* Available data
========
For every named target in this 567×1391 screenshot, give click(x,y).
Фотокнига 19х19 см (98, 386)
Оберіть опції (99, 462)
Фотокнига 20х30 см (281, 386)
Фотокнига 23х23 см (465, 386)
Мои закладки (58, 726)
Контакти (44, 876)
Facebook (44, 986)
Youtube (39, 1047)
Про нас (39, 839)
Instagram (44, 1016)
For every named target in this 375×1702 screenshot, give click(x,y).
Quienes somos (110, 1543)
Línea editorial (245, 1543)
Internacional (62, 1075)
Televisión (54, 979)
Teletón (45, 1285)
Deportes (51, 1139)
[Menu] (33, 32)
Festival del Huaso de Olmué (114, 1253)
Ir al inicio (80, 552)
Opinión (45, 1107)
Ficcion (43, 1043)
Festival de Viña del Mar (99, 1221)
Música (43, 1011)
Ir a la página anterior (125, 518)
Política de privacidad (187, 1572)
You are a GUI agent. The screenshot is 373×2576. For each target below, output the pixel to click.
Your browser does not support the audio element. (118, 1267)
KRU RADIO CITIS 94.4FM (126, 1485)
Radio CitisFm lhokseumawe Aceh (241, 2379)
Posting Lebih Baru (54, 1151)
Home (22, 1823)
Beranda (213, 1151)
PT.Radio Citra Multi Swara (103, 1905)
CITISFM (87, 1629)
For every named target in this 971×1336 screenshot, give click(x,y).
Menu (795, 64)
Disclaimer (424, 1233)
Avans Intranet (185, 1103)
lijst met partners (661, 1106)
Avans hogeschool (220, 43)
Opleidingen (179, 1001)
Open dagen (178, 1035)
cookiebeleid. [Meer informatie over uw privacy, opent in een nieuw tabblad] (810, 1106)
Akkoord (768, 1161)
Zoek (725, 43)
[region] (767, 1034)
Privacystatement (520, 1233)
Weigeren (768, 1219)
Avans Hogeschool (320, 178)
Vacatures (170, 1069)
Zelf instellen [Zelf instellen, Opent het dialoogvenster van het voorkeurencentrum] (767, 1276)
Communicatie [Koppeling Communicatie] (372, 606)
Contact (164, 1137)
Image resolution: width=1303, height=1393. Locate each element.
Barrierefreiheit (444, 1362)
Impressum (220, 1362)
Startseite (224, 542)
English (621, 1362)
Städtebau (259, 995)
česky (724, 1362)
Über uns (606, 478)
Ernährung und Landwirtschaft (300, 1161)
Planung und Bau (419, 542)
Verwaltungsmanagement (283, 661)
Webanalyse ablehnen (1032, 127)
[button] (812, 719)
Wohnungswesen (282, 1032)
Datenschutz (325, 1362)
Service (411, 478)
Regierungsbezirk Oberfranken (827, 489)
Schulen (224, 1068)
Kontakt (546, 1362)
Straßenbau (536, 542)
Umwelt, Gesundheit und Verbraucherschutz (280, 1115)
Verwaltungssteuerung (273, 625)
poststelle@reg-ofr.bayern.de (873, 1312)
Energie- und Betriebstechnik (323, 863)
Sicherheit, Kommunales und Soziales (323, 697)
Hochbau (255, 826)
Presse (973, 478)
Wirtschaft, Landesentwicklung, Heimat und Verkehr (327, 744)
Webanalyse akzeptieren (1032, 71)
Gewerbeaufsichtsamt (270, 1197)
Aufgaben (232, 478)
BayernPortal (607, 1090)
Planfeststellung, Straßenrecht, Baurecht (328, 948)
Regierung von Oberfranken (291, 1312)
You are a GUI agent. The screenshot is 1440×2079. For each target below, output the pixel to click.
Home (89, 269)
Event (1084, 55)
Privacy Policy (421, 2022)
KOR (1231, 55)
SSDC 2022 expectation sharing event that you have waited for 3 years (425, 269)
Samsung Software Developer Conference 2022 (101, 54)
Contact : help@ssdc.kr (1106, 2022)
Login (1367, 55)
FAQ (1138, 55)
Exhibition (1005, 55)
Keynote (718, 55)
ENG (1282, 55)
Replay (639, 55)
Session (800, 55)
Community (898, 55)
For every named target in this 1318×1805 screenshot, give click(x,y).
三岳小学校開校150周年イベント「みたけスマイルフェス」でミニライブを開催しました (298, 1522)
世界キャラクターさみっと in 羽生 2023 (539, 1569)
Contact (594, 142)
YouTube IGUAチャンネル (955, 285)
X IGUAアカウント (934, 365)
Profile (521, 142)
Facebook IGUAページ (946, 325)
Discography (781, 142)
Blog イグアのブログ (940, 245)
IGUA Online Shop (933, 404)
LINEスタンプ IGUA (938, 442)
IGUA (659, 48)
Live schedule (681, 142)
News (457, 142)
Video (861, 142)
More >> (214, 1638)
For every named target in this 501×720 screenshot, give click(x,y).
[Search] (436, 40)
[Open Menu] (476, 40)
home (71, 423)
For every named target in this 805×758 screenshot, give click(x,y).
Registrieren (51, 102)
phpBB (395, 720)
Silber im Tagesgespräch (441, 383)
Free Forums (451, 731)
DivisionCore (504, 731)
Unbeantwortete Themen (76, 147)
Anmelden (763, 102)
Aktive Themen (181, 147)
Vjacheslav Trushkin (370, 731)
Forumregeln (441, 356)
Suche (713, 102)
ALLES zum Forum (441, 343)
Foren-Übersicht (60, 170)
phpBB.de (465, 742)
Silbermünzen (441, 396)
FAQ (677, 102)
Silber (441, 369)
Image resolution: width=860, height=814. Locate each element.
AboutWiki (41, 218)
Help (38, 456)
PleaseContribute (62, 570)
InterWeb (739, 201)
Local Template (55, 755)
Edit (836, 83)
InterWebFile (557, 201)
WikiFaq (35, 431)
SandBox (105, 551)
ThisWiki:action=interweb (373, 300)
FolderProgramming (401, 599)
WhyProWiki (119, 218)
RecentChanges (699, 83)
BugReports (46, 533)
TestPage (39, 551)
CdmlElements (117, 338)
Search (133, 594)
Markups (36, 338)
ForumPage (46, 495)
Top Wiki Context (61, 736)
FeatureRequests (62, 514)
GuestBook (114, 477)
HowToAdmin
========
* Problem requirements
Format every row from the one containing "X IGUAアカウント (934, 365)" down through the last row above as a numbered list, leaving out blank lines.

* Answer to the task
1. X IGUAアカウント (934, 365)
2. Profile (521, 142)
3. Facebook IGUAページ (946, 325)
4. Discography (781, 142)
5. Blog イグアのブログ (940, 245)
6. IGUA Online Shop (933, 404)
7. LINEスタンプ IGUA (938, 442)
8. IGUA (659, 48)
9. Live schedule (681, 142)
10. News (457, 142)
11. Video (861, 142)
12. More >> (214, 1638)
13. For every named target in this 501×720 screenshot, give click(x,y).
14. [Search] (436, 40)
15. [Open Menu] (476, 40)
16. home (71, 423)
17. For every named target in this 805×758 screenshot, give click(x,y).
18. Registrieren (51, 102)
19. phpBB (395, 720)
20. Silber im Tagesgespräch (441, 383)
21. Free Forums (451, 731)
22. DivisionCore (504, 731)
23. Unbeantwortete Themen (76, 147)
24. Anmelden (763, 102)
25. Aktive Themen (181, 147)
26. Vjacheslav Trushkin (370, 731)
27. Forumregeln (441, 356)
28. Suche (713, 102)
29. ALLES zum Forum (441, 343)
30. Foren-Übersicht (60, 170)
31. phpBB.de (465, 742)
32. Silbermünzen (441, 396)
33. FAQ (677, 102)
34. Silber (441, 369)
35. Image resolution: width=860, height=814. Locate each element.
36. AboutWiki (41, 218)
37. Help (38, 456)
38. PleaseContribute (62, 570)
39. InterWeb (739, 201)
40. Local Template (55, 755)
41. Edit (836, 83)
42. InterWebFile (557, 201)
43. WikiFaq (35, 431)
44. SandBox (105, 551)
45. ThisWiki:action=interweb (373, 300)
46. FolderProgramming (401, 599)
47. WhyProWiki (119, 218)
48. RecentChanges (699, 83)
49. BugReports (46, 533)
50. TestPage (39, 551)
51. CdmlElements (117, 338)
52. Search (133, 594)
53. Markups (36, 338)
54. ForumPage (46, 495)
55. Top Wiki Context (61, 736)
56. FeatureRequests (62, 514)
57. GuestBook (114, 477)
58. HowToAdmin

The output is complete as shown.